Realtime Computation
Compute realtime ML features
Chalk makes it easy to integrate data from any API or data source and compute features just-in-time. With Chalk, models operate on the freshest possible data and you don’t pay to fetch data you don’t need. Chalk automatically orchestrates compute, caching, scheduling, and streaming infrastructure, and executes your Python on a Rust-based runtime for maximum performance.
Instead of complex ETL jobs and streaming pipelines, make direct calls to your data sources. Chalk makes it fast and easy to call external APIs, query production databases and data warehouses, or fetch parquet files from S3. Chalk orchestrates pipeline stages automatically to achieve maximum possible parallelism, and makes it easy to pre-compute + cache features when necessary.

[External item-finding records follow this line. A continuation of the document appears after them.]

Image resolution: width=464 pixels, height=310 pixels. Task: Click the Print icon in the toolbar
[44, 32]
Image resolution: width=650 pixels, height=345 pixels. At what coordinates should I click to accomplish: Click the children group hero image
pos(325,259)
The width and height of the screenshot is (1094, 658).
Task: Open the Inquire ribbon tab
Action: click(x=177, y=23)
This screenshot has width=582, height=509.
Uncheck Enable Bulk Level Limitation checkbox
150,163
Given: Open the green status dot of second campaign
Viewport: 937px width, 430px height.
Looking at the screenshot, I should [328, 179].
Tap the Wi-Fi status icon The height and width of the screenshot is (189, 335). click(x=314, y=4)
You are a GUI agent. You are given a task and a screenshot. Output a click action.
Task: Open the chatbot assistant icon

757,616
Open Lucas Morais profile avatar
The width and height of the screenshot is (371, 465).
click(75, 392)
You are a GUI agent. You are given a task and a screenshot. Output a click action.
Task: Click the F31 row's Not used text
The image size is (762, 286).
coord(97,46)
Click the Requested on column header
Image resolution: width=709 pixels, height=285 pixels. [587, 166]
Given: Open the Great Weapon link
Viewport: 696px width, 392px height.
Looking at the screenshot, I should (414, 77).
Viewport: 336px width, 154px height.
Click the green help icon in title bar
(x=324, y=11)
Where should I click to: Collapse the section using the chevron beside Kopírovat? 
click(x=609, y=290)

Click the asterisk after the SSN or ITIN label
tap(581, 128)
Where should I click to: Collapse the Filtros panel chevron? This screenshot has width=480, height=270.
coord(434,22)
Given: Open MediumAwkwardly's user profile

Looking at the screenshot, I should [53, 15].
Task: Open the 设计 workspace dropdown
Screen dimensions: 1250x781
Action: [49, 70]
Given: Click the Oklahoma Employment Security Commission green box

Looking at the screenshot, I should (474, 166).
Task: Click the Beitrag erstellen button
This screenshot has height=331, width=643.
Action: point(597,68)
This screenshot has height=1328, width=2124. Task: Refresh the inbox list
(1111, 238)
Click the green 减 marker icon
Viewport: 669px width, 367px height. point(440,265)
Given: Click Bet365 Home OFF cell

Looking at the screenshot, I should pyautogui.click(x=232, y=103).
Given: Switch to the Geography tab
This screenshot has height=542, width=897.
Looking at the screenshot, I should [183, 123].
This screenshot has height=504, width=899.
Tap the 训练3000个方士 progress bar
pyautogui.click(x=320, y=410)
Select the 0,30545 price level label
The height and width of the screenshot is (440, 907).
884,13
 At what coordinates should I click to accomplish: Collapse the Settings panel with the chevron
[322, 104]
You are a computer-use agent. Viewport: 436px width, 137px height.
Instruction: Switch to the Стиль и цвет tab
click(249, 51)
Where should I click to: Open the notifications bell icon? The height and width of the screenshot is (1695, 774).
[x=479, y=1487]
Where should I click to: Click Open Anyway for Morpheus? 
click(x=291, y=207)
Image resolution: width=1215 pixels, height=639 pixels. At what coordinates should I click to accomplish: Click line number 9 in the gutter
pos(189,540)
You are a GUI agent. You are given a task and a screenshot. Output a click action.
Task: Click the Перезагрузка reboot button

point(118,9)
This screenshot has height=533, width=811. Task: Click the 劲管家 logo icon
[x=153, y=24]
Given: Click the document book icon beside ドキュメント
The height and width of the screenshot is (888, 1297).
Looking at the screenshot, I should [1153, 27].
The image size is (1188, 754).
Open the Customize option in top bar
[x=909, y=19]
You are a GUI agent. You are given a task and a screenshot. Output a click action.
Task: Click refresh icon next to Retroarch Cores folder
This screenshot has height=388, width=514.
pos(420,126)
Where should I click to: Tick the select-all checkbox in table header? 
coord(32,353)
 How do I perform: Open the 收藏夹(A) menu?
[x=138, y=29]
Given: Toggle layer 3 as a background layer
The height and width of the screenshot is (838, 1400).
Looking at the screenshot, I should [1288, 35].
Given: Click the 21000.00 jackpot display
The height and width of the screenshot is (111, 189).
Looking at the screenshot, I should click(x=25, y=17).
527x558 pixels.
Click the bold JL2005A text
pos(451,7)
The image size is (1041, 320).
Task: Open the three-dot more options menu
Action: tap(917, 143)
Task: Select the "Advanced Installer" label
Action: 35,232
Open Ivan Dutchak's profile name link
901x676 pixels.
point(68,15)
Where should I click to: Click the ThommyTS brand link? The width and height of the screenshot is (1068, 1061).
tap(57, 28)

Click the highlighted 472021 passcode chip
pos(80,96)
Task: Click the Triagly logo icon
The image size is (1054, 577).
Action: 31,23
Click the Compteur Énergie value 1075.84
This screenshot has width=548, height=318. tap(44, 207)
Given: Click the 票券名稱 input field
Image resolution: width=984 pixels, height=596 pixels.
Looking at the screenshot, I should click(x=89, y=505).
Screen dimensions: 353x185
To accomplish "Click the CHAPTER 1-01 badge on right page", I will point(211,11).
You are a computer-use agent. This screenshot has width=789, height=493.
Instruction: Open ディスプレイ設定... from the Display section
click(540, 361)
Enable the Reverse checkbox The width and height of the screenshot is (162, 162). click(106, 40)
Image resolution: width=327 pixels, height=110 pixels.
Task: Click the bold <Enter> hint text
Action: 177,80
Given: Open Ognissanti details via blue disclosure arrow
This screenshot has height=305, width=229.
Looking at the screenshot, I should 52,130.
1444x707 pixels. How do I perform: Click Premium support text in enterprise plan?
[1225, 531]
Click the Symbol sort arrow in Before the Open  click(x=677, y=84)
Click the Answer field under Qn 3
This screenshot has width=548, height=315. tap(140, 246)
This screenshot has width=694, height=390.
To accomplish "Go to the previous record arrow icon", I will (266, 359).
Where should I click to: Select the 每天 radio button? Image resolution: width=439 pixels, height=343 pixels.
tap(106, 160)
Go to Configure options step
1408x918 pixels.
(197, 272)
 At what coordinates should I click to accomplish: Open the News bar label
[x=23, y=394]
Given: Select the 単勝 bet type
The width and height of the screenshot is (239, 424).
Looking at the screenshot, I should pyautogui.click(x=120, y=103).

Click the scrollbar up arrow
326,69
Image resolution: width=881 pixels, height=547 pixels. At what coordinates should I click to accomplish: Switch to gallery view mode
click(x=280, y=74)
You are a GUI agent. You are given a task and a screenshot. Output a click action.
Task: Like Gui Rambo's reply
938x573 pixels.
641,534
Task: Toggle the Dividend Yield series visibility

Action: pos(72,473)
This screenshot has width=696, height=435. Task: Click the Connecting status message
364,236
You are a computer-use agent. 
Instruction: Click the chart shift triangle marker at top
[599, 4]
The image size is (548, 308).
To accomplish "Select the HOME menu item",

When you pre-fetch data, it can quickly become stale and drive unnecessary costs. Chalk’s just-in-time (JIT) feature pipelines fetch data on demand so you have fresh data for predictions and don’t waste money on data you don’t need. Chalk’s feature pipelines give you fine-grained control over freshness at a per-model level, so you can get the most accurate data possible for sensitive use-cases.
Tired of heavy frameworks and confusing abstractions? Use the libraries and patterns you know and love — SQLAlchemy , DataFrames, Pydantic, Pendulum. Use requirements.txt, or a custom Dockerfile to add any dependencies you need. Chalk automatically distributes and parallelizes Python methods so that you can write business logic without worrying about infrastructure.
Don’t repeat yourself. Chalks lets you declaratively specify dependencies between pipeline stages and easily compose resolvers. Just add an argument to your resolver to add a new data dependency, and let Chalk automatically re-orchestrate pipelines to supply your function with the data it needs. Elegantly handle errors, retries, and missing data with type annotations.
Application developers demand modern CI/CD workflows and preview environments. Why should data engineering be different? Chalk enables you to iterate on feature pipelines quickly with isolated preview deployments for pull requests and git branches. Run integration tests and manual QA against sandboxed deployments to verify that updates perform as expected, and share your in-progress work with other developers.
Sick of re-implementing production feature pipelines in Java, Go, or C++ when you’re worried about performance? Let Chalk do the hard work of making your code execute fast. Chalk executes simple Python in a Rust-based runtime that automatically parallelizes data fetches, multithreads dataframe operations, and pushes operations down to your underlying data sources. The result? Pure Python with native performance.
The hardest part of data infrastructure is debugging production issues with opaque tooling. Make your infrastructure transparent – Chalk automatically instruments all Python functions with logging, metrics, and data capture so that you can easily debug production issues and understand how your code is behaving in real-time. You can even export logs and metrics from Chalk to tools like Datadog for a full view of how your data infrastructure integrates with the rest of your system.